Nothing about it announces itself loudly. It is roughly eleven and a half metres across, its edge defined by a scarp barely twenty centimetres high, and across its centre runs an oblong, sod-covered stony rise that reaches no more than sixty-five centimetres at its tallest point. A single large slab protrudes from the turf near its southern end. It is the kind of feature that most walkers would step over without a second thought.
What makes this mound genuinely puzzling is its absence from the historical record. Neither the 1838 nor the 1917 Ordnance Survey six-inch maps, which together mapped Ireland's landscape in considerable detail across nearly a century, show any trace of it. That omission raises more questions than it answers. Was the mound already so low and grass-covered by the nineteenth century that surveyors overlooked it entirely, or does its origin post-date both surveys?

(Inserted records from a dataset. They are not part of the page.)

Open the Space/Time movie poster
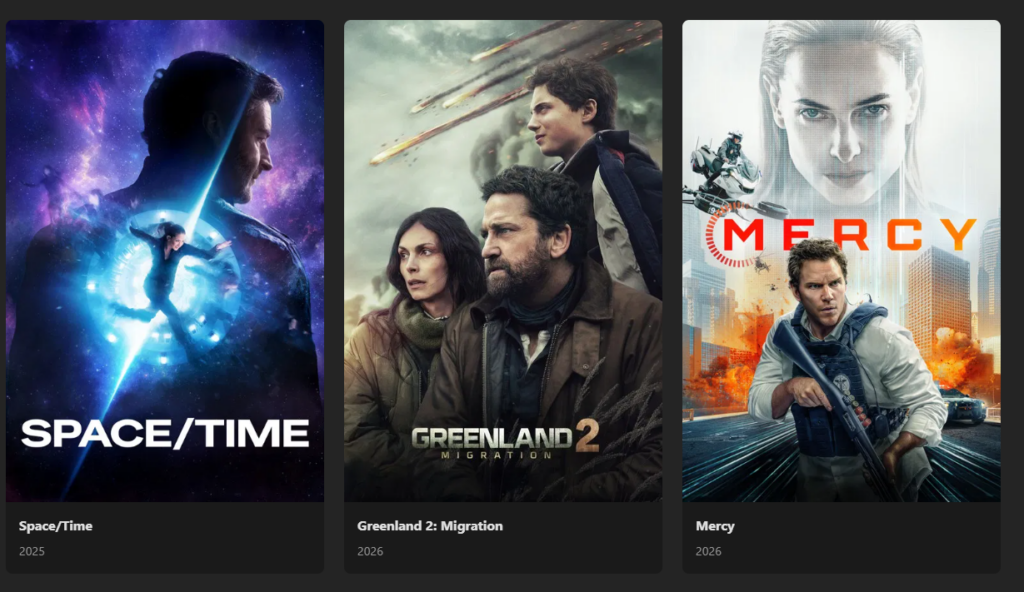The width and height of the screenshot is (1024, 592). [x=165, y=261]
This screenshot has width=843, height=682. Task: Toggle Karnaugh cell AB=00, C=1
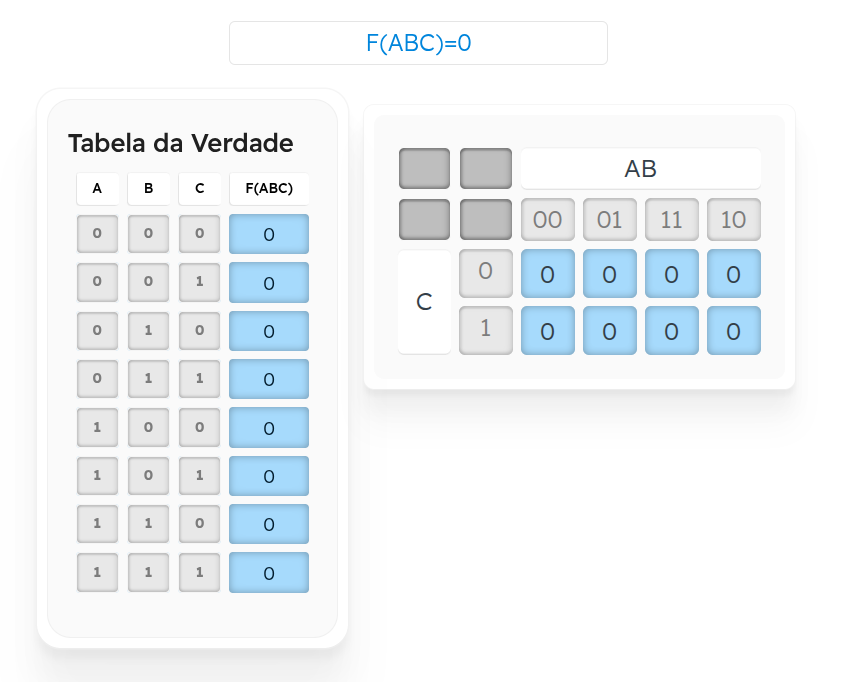point(548,331)
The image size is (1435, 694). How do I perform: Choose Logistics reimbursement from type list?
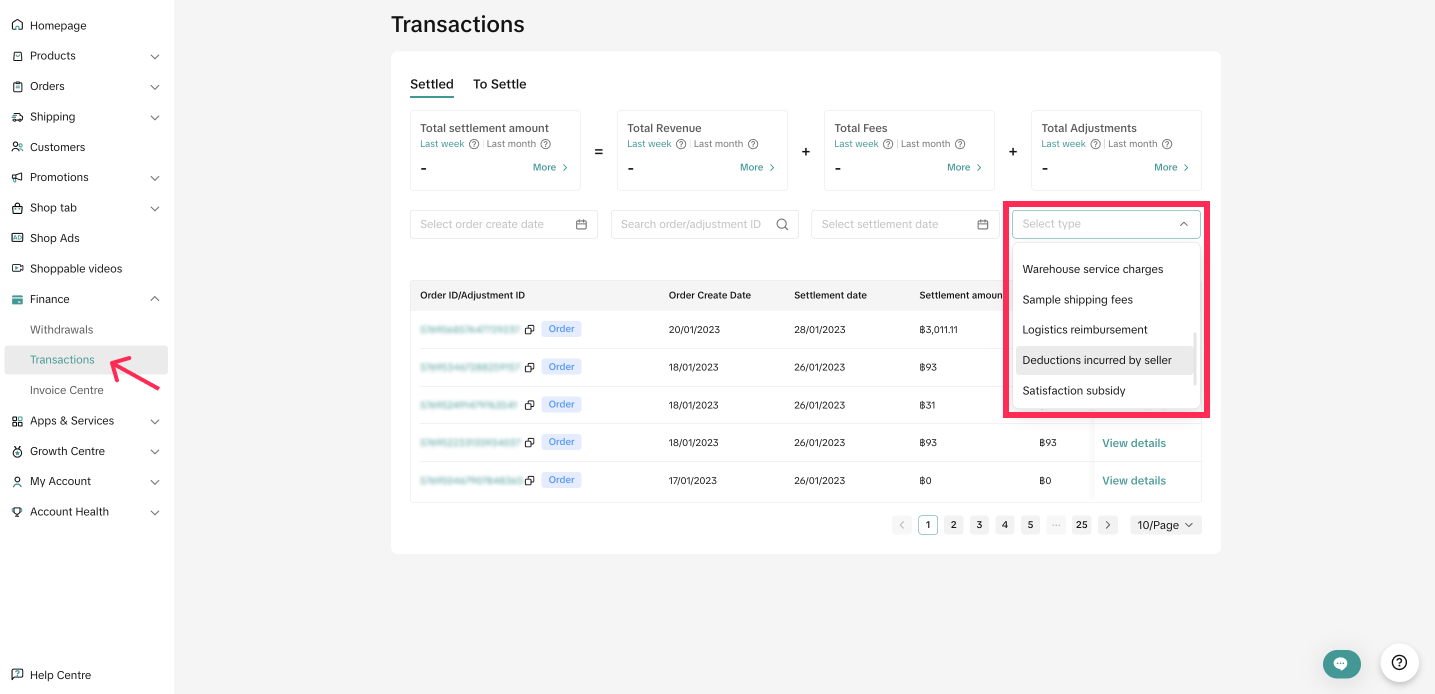[1084, 330]
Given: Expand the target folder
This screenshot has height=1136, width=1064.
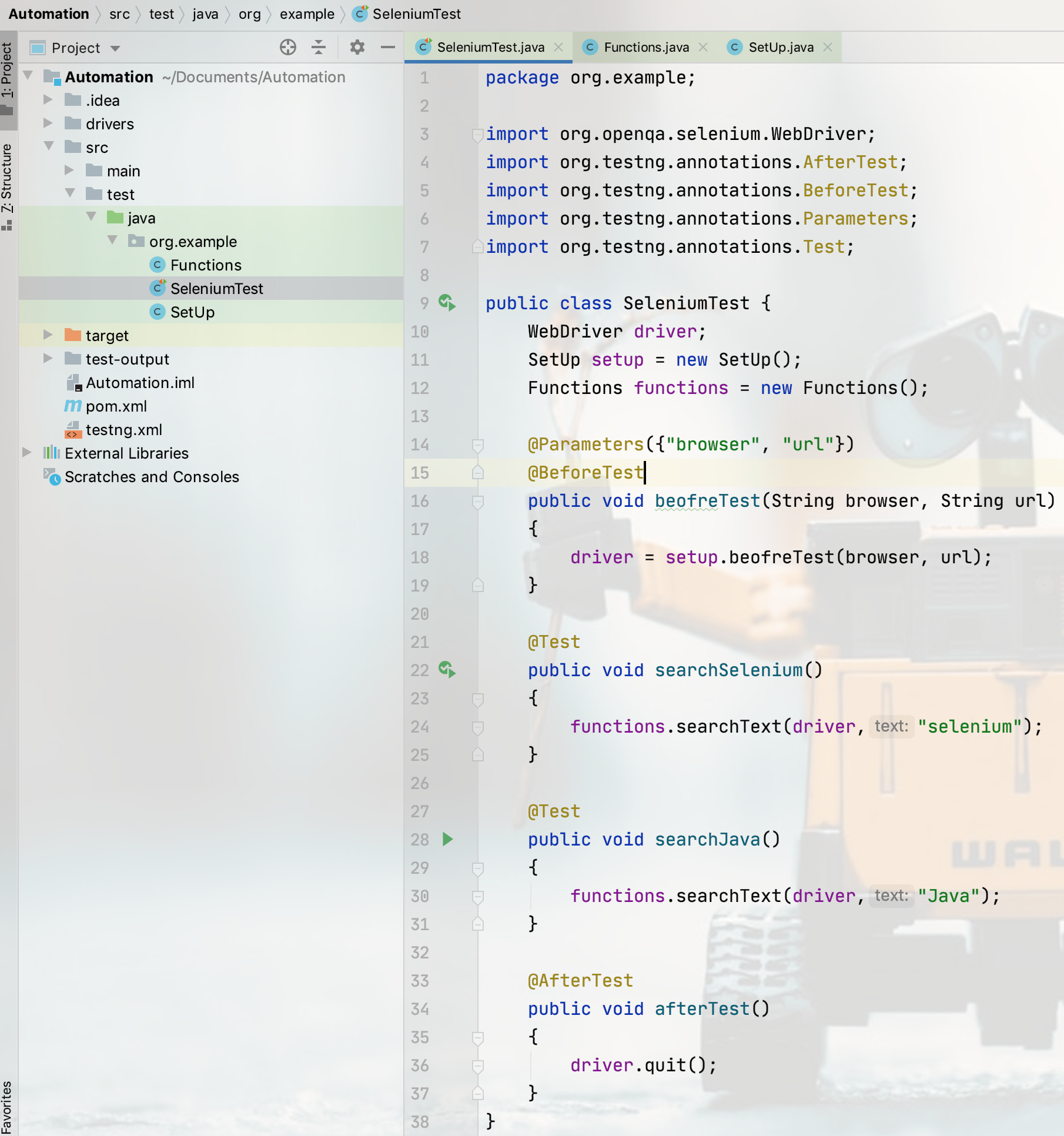Looking at the screenshot, I should point(48,335).
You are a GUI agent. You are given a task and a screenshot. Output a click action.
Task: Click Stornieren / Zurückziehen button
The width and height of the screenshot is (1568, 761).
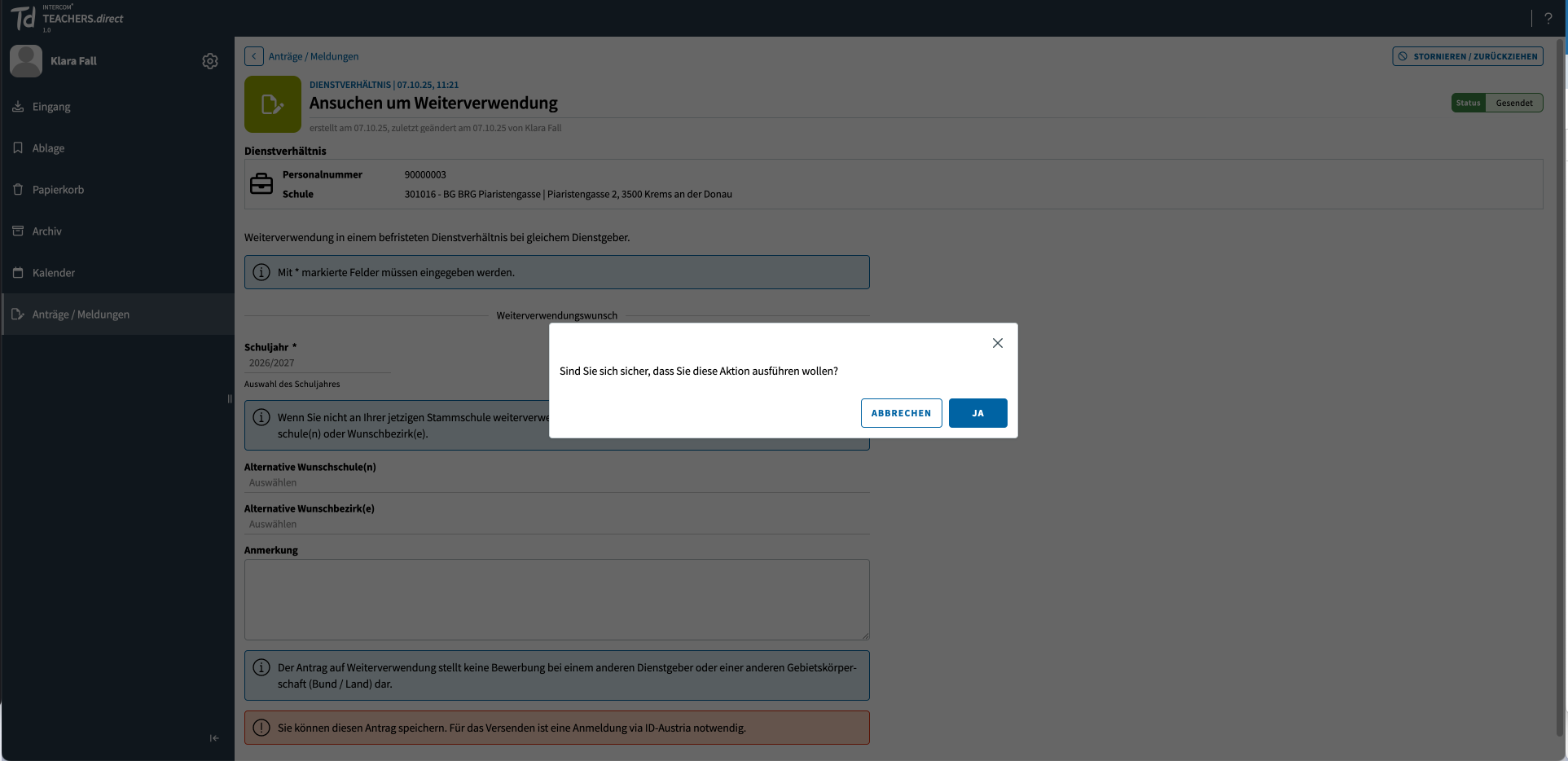pyautogui.click(x=1467, y=56)
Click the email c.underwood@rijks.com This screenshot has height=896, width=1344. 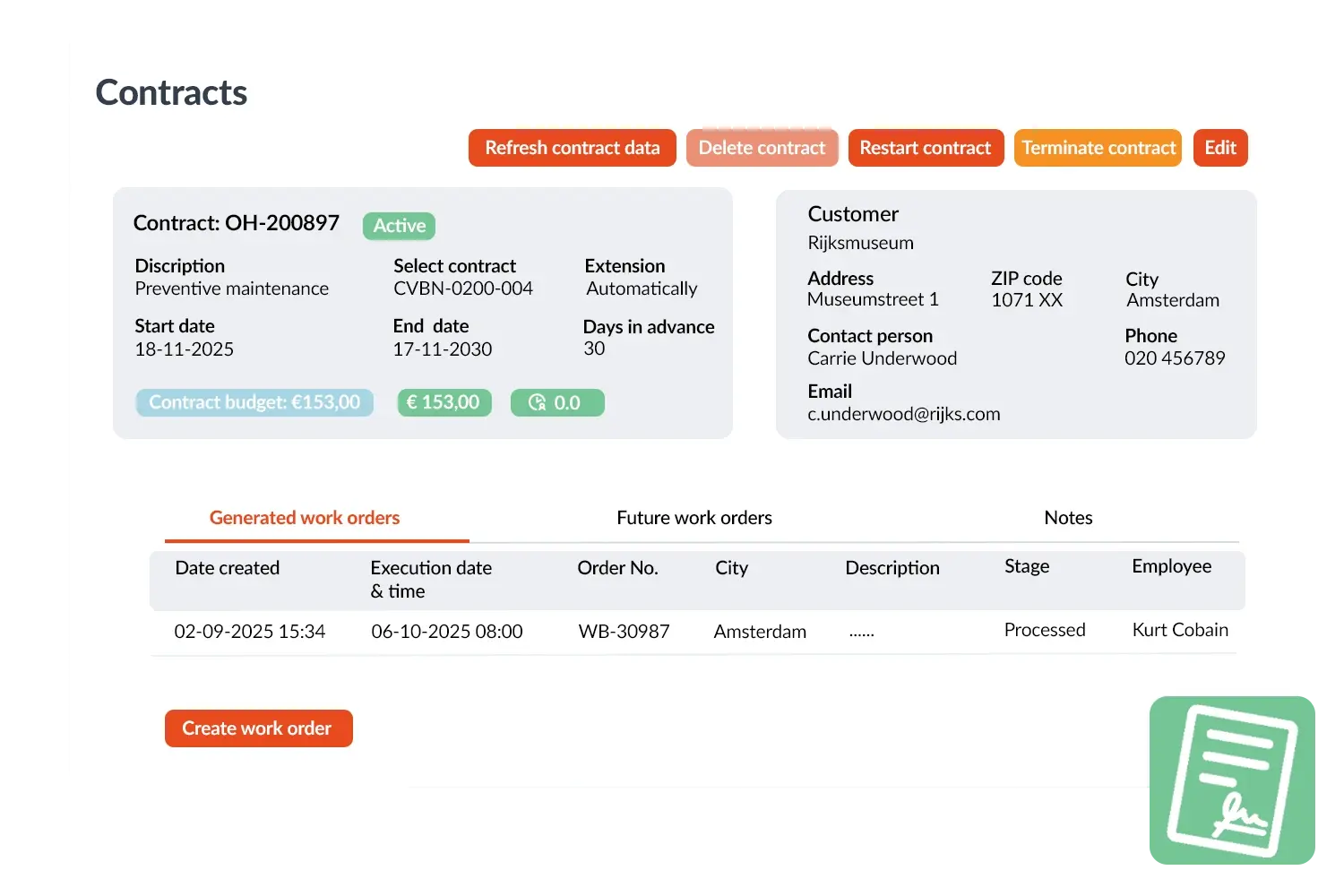(903, 414)
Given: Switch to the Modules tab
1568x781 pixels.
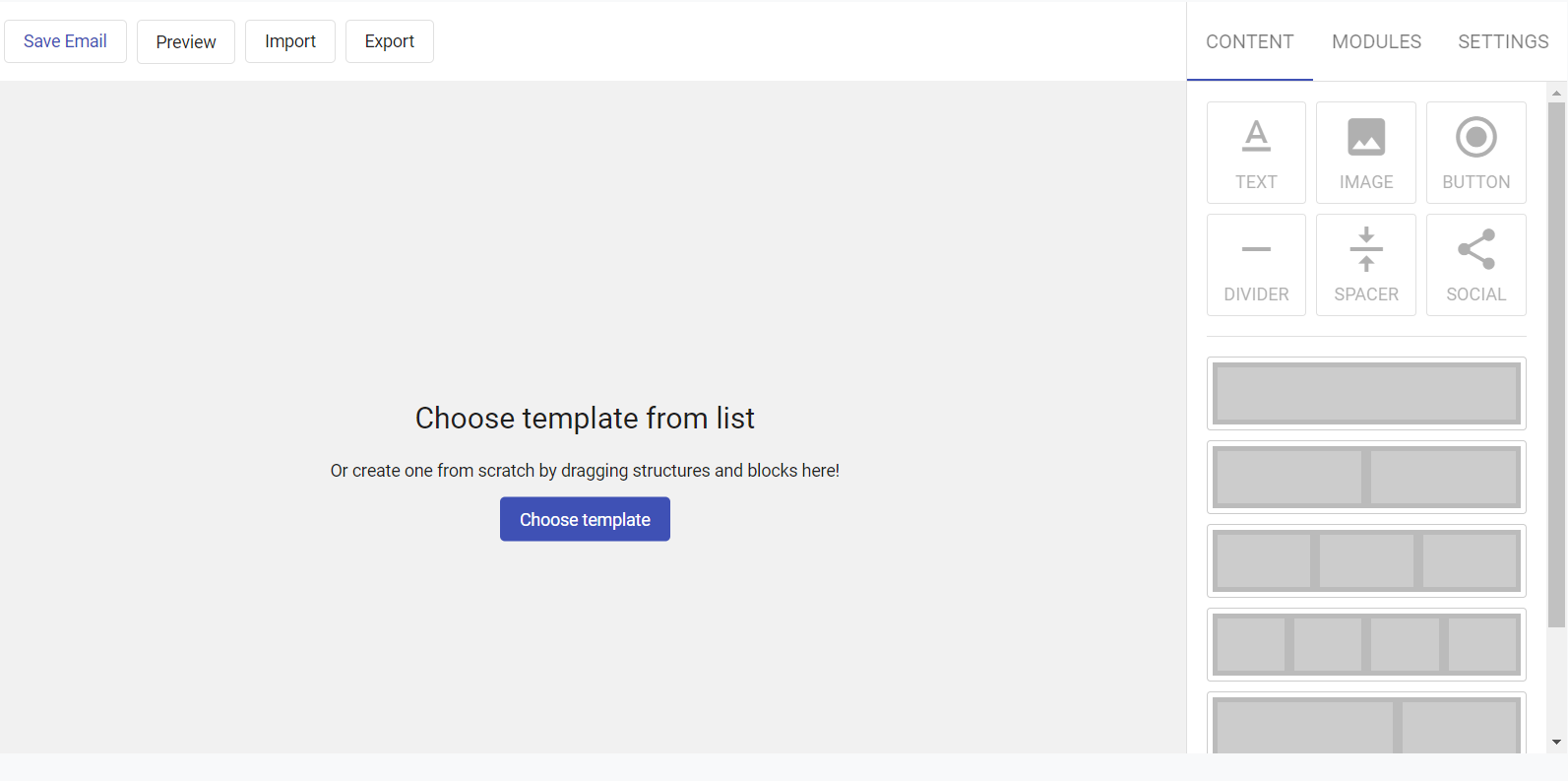Looking at the screenshot, I should [x=1376, y=41].
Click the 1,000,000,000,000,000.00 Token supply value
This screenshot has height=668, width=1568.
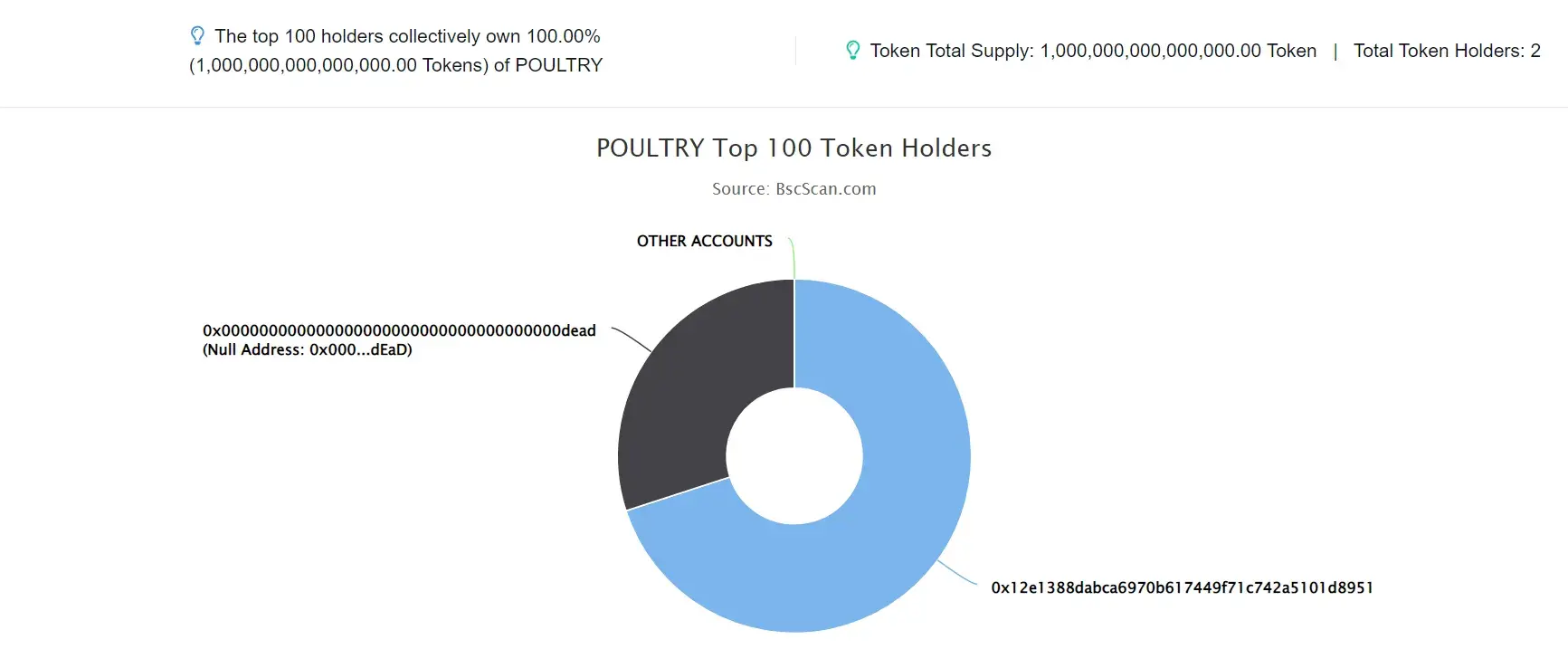[1178, 51]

The structure itself offers conflicting clues. The circular platform and the stony rise beneath the sod could point to something considerably older, perhaps a burial cairn or a platform monument, while a small stone feature at the southern end of the rise, roughly coursed and about a metre high, appears to be of modern construction. A graveyard extension lies just twelve metres to the west, which may or may not be coincidental. The single protruding slab near the base of that newer cairn adds a further layer of ambiguity: it could be a placed marker, a glacial erratic, or a fragment of something earlier disturbed and partially reburied.